++++ AVAILABLE RECORDS ++++

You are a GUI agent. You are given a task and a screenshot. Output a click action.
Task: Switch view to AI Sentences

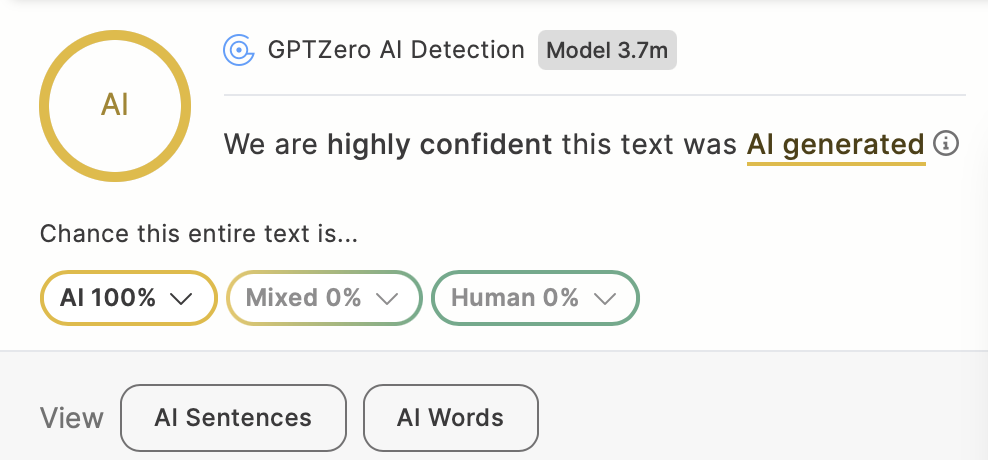[233, 418]
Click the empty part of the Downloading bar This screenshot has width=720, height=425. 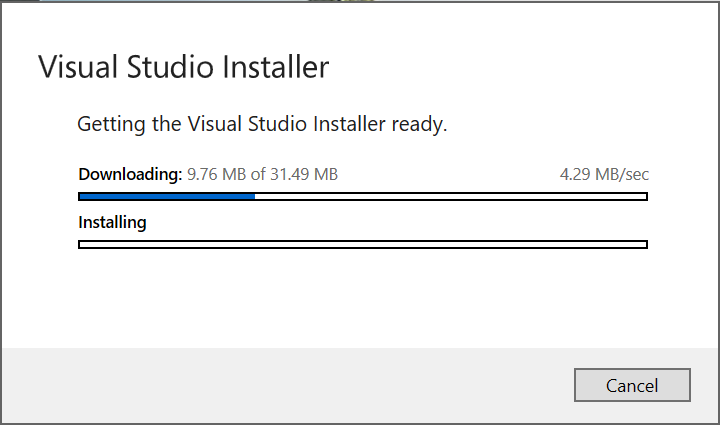point(450,196)
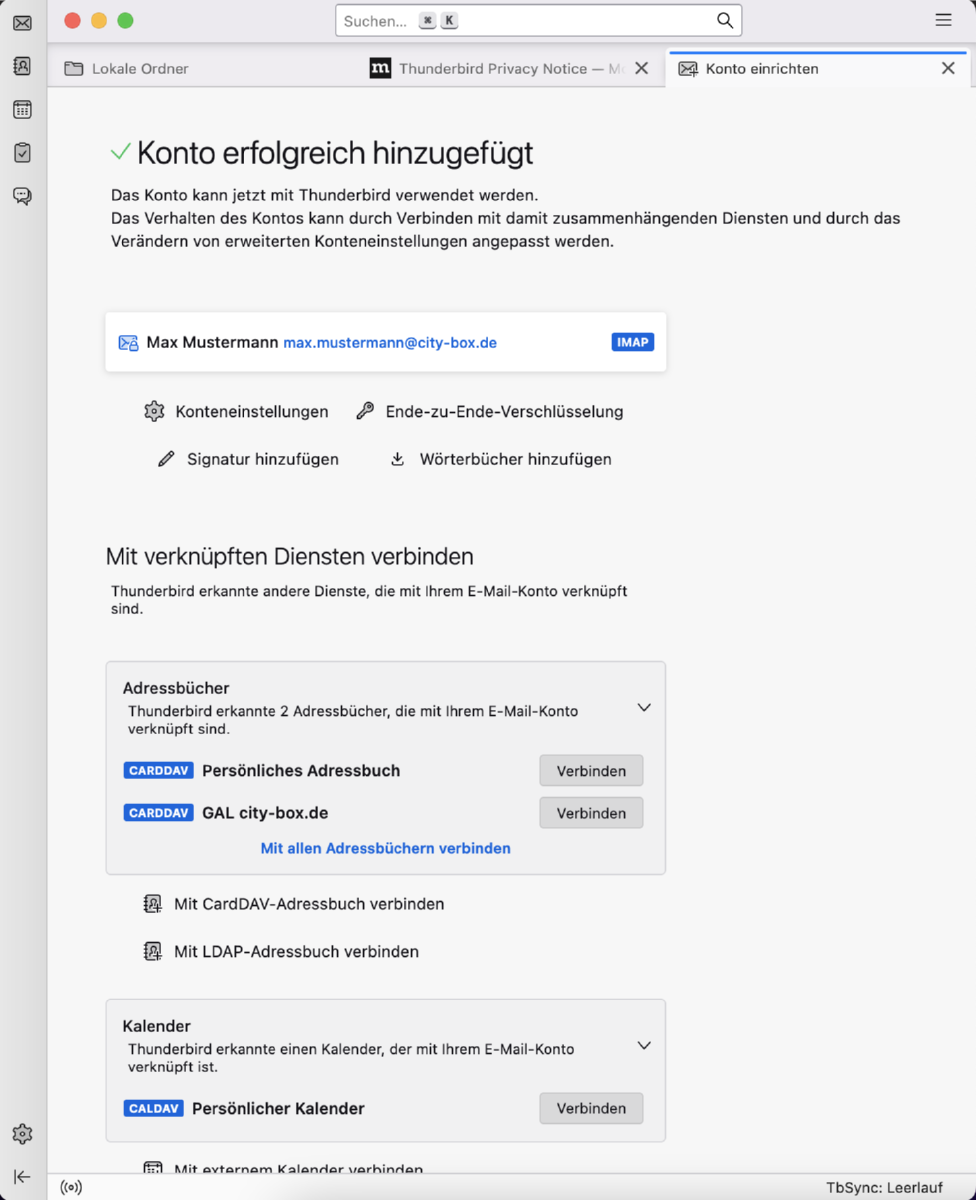Click Mit allen Adressbüchern verbinden link

click(x=385, y=848)
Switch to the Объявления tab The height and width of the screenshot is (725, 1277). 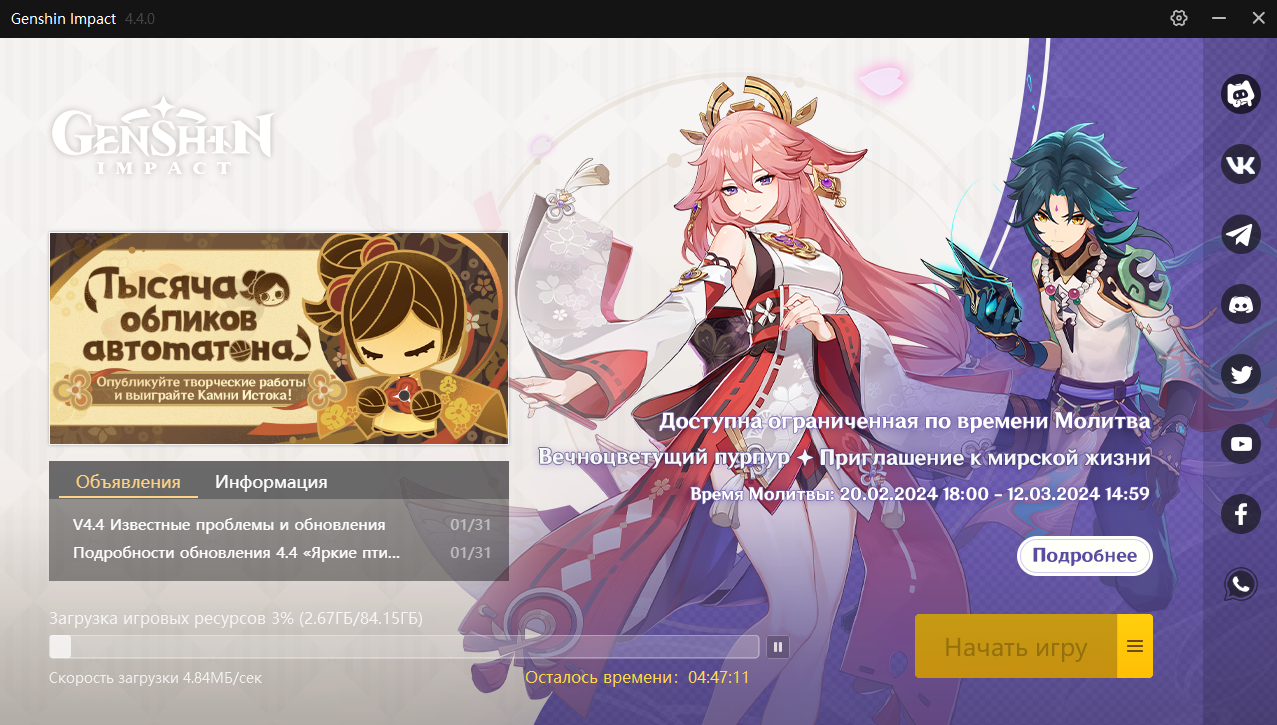coord(128,482)
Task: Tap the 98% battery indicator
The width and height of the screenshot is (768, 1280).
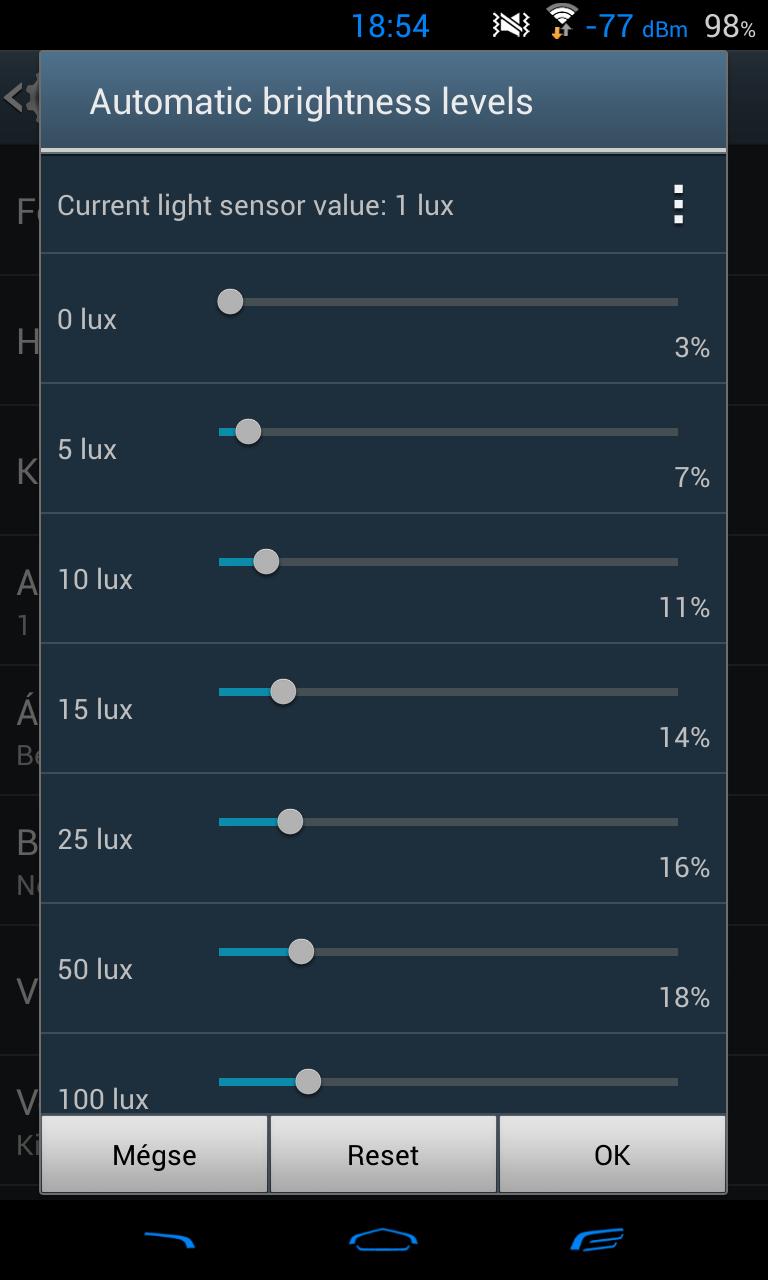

++++

GOAL => Rewrite the entries starting at the line containing "Task: Tap the 98% battery indicator" and ending at the end of the entries, replacing "battery indicator" with "battery icon" and changing nothing else. Leave the pictures out of your answer.

SOLVED PROBLEM =>
Task: Tap the 98% battery icon
The width and height of the screenshot is (768, 1280).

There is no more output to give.